In 2017 Radical Desi in Vancouver presented him with their Lifetime Achievement Award. He has collaborated with the world-renowned Kronos Quartet in events in New York, London, Vienna, Boulder and San Francisco. David Barsamian is the winner of the Media Education Award, the ACLU’s Upton Sinclair Award for independent journalism, and the Cultural Freedom Fellowship from the Lannan Foundation. The Institute for Alternative Journalism named him one of its Top Ten Media Heroes.

Noam Chomsky
Noam Chomsky, by any measure, has led a most extraordinary life. In one index he is ranked as the eighth most cited person in history, right up there with Aristotle, Shakespeare, Marx, Plato and Freud. His contributions to modern linguistics are legendary. In addition to his pioneering work in that field, he has been a leading voice for peace and social justice for many decades.
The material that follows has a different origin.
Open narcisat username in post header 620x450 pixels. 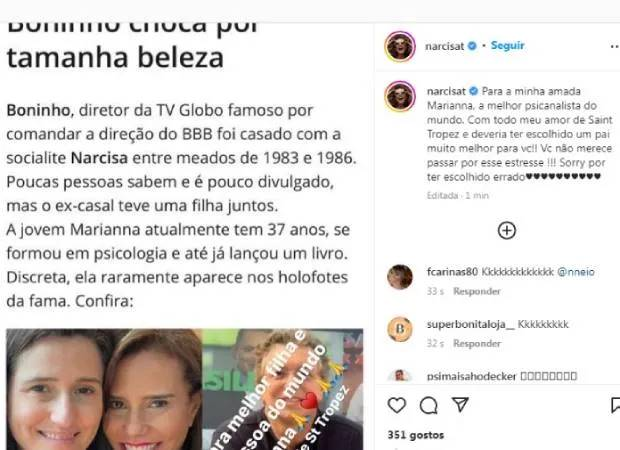(444, 46)
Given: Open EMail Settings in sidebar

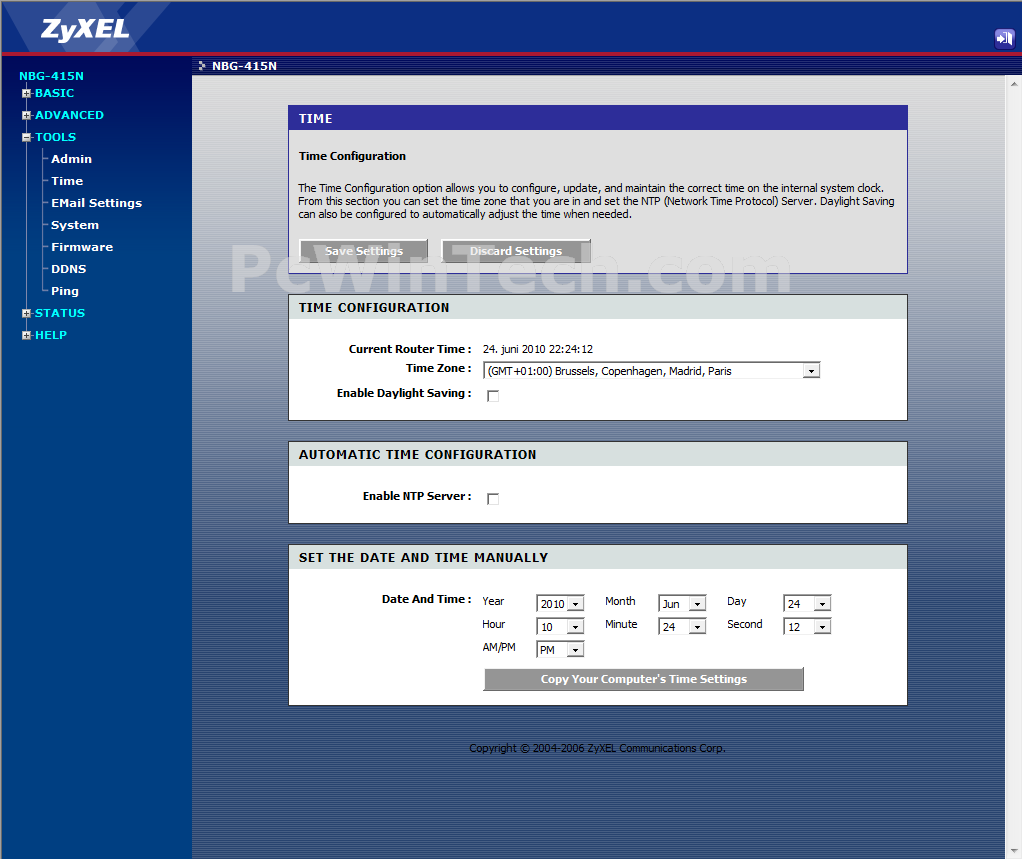Looking at the screenshot, I should [x=96, y=203].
Chris Hedges says he is “America’s greatest intellectual” who “makes the powerful, as well as their liberal apologists, deeply uncomfortable.” The New Statesman calls him “the conscience of the American people.” He is Professor Emeritus in the Department of Linguistics and Philosophy at MIT and Laureate Professor of Linguistics and Haury Chair in the Program in Environment and Social Justice at the University of Arizona. At 96, he continues to inform and inspire people all over the world. He is the author of scores of books including Consequences of Capitalism, Chronicles of Dissent, Notes on Resistance, and Letters from Lexington (new edition.) His latest book is The Myth of American Idealism: How U.S. Foreign Policy Endangers the World.